### [Exercise requirements]
Repeat the records exactly. Leave out the pictures.

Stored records
- - - - - - -

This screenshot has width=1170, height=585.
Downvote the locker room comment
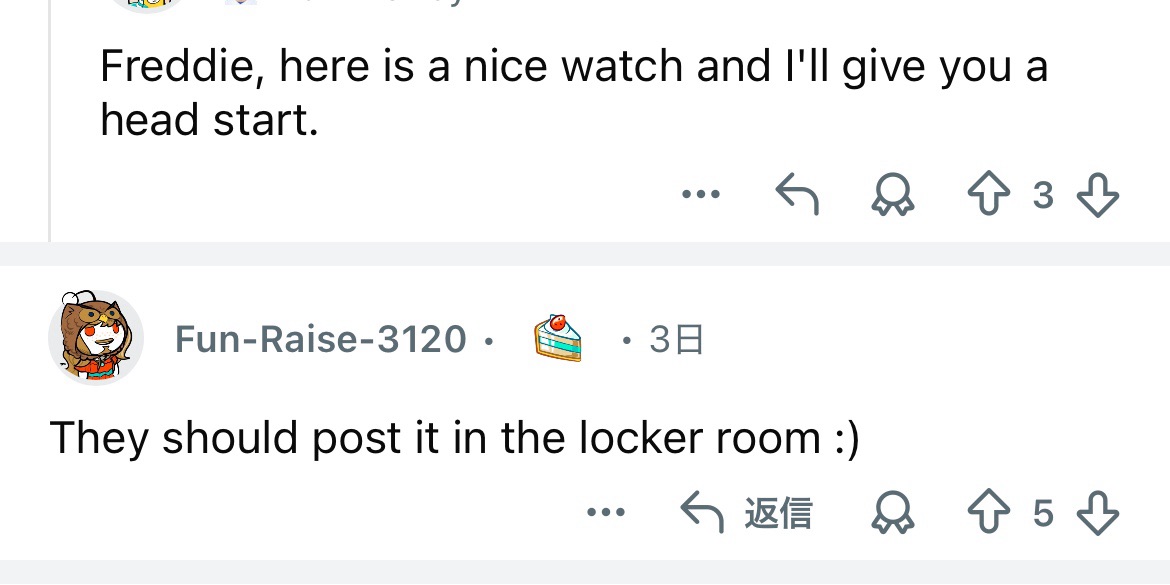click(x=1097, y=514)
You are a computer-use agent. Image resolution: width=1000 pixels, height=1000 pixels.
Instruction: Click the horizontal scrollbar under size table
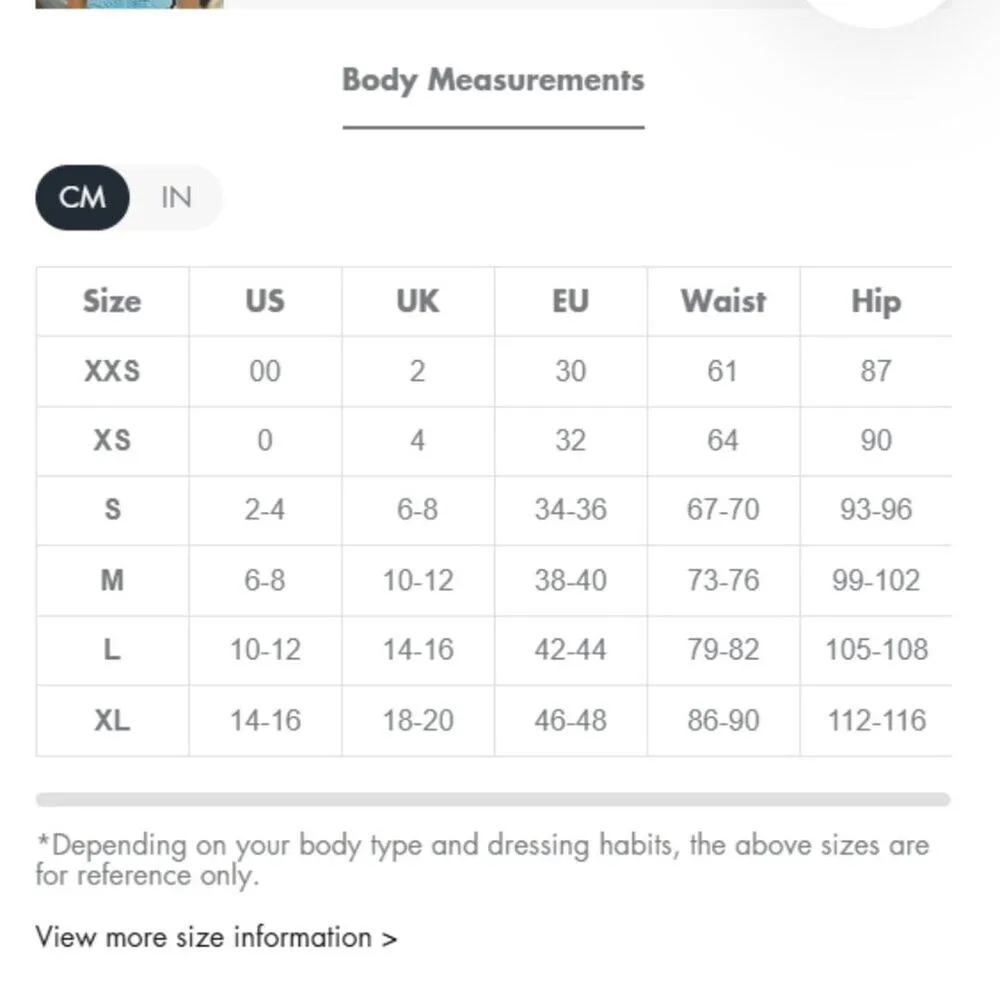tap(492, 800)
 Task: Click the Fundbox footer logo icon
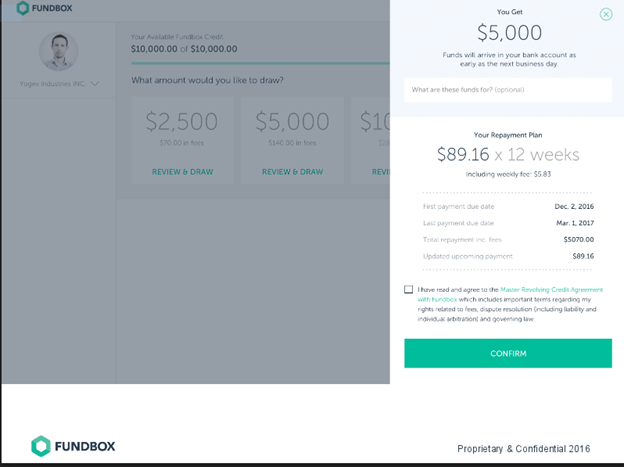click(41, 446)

- - - - - - -

### [Completed exercise]
This screenshot has width=1170, height=585.
Downvote the locker room comment
click(x=1097, y=514)
You are a computer-use agent. Image resolution: width=1000 pixels, height=1000 pixels.
Instruction: Click the horizontal scrollbar under size table
tap(492, 800)
 Task: Click the Fundbox footer logo icon
click(41, 446)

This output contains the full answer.